Encounter 3: 1 ghast, 3 ghouls. rated medium, this will be almost immediately before encounter 4 (they'll go to the next room and solve a small puzzle to open stairway) 4. rated medium -short rest if they ask for it (may throw in an extra ghoul here if they linger with the stairs open)
Encounter 4: night hag, 2 ghouls. rated deadly
return to town, create cure, session over.

There are occasional traps sprinkled throughout as well.

Armored Walrus
2018-02-18, 08:39 PM
That looks solid to me. You might be pushing it to get through that many fights in 5 hours, but it depends on your table and how fast they make decisions.

Gardakan
2018-02-18, 10:04 PM
The best way to get in touch with the CR is to throw at them encounters that keeps getting a bit tougher. Start with a few mobs, then add maybe a higher value target (one with enough hp to not be blown in one hit or just to be a signifiant threat). Then you'll see how you can build your encounters.
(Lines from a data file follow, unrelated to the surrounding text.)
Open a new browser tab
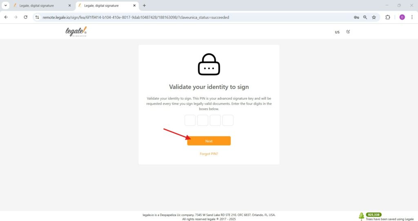 (x=144, y=5)
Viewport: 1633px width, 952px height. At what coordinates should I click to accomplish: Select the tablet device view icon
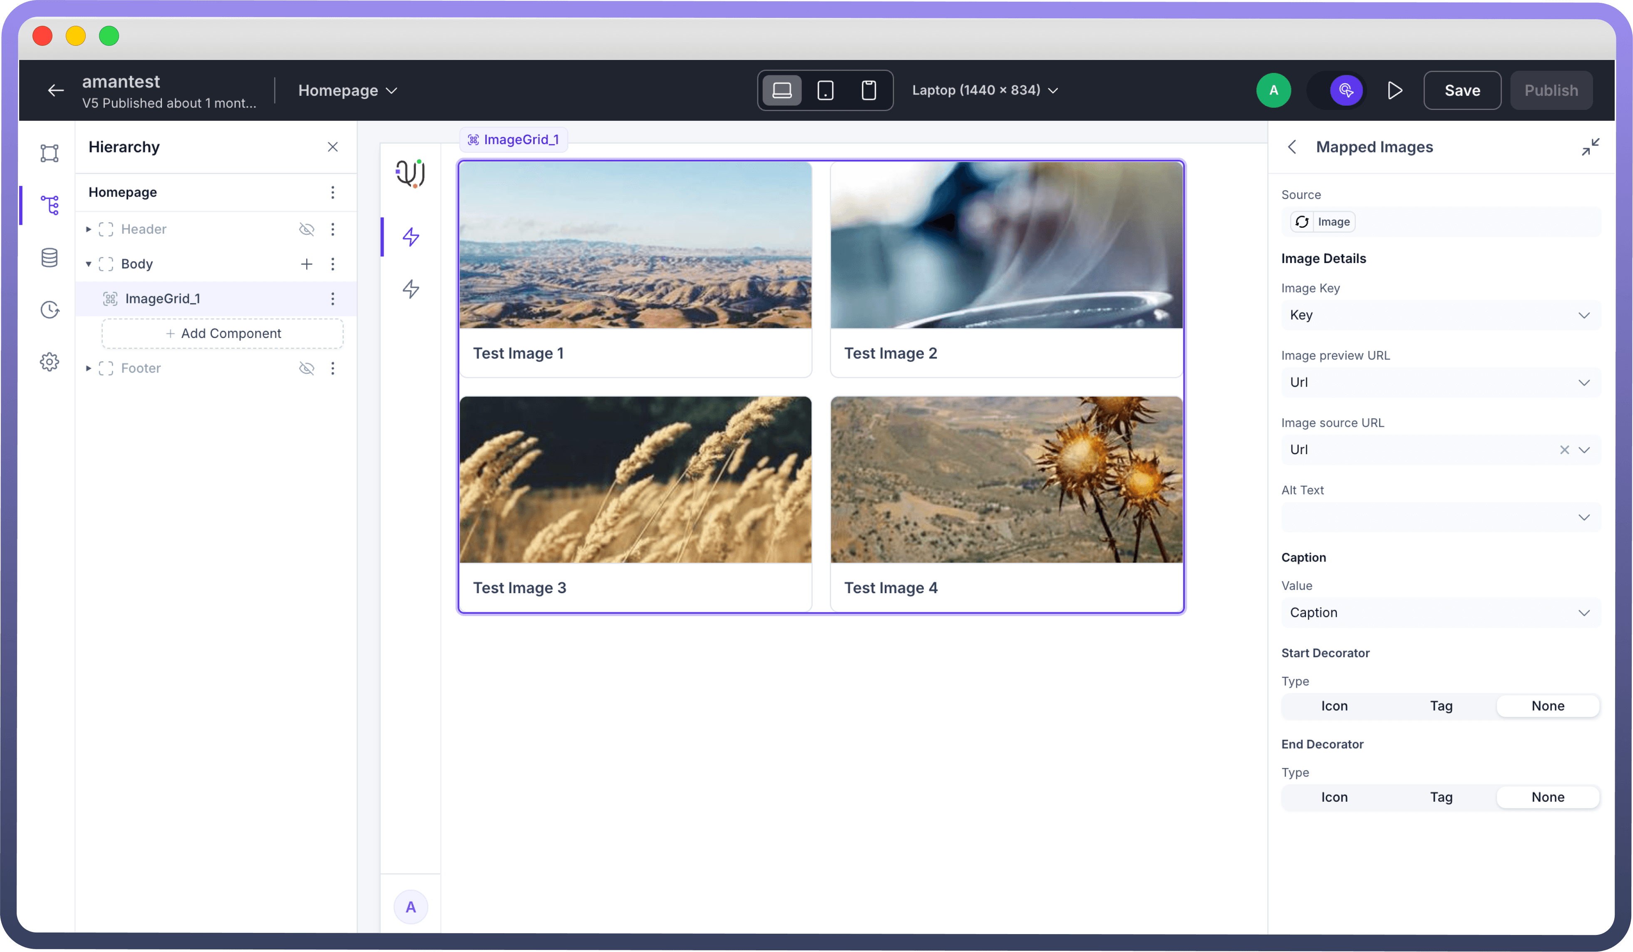pyautogui.click(x=825, y=91)
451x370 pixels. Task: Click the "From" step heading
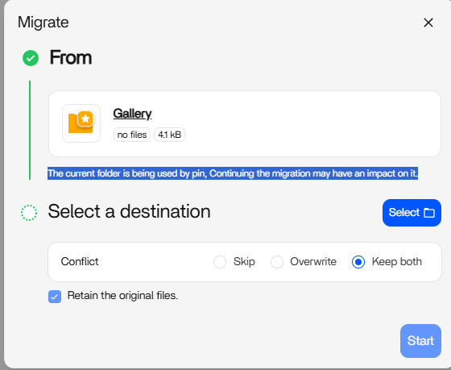[x=71, y=57]
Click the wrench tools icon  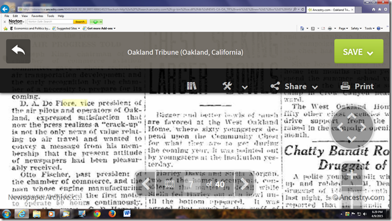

The whole CR system means that the 1/8, 1/4 and 1/2 units are relatively mortal at low levels while being nothing else then fodders when your adventurers reach some point. If you think that an encounter is too tough or too easy, do not fear adding hps or 1st level spell (like Entangle, Faerie Fire, spells that debuff them).

You can easily fall in the ''DM vs player'' mindset, but do not fear giving them challenge. From a player perspective, you want to get challenged up to a point where death could happen and it wouldn't be surprising. If the threath of dying wasn't part of Dungeons and Dragons, there would be no point at keeping tracks of hp and conditions over your actual ability to fight.

Jellyburd
2018-02-19, 01:12 PM
Thanks everyone for the tips/suggestions/advice, its been incredibly helpful.
Im running this saturday, I'll let you know how it goes!!

Jellyburd
2018-03-18, 03:10 PM
Hey all,
I'm sure you all were dying to know how this ended ;)
really glad I took everyones advice and upped the number of creatures. Even with the increased challenge they still destroyed EVERYTHING. Especially since the sorcerer got wild magic that let him cast spells as a bonus action and then blindly shot a disguised night hag (NAT 20) that was the final big baddy.
thanks again for all your help everyone. It went well enough to where we are going to transition into a long term game, continuing from where the one shot left off.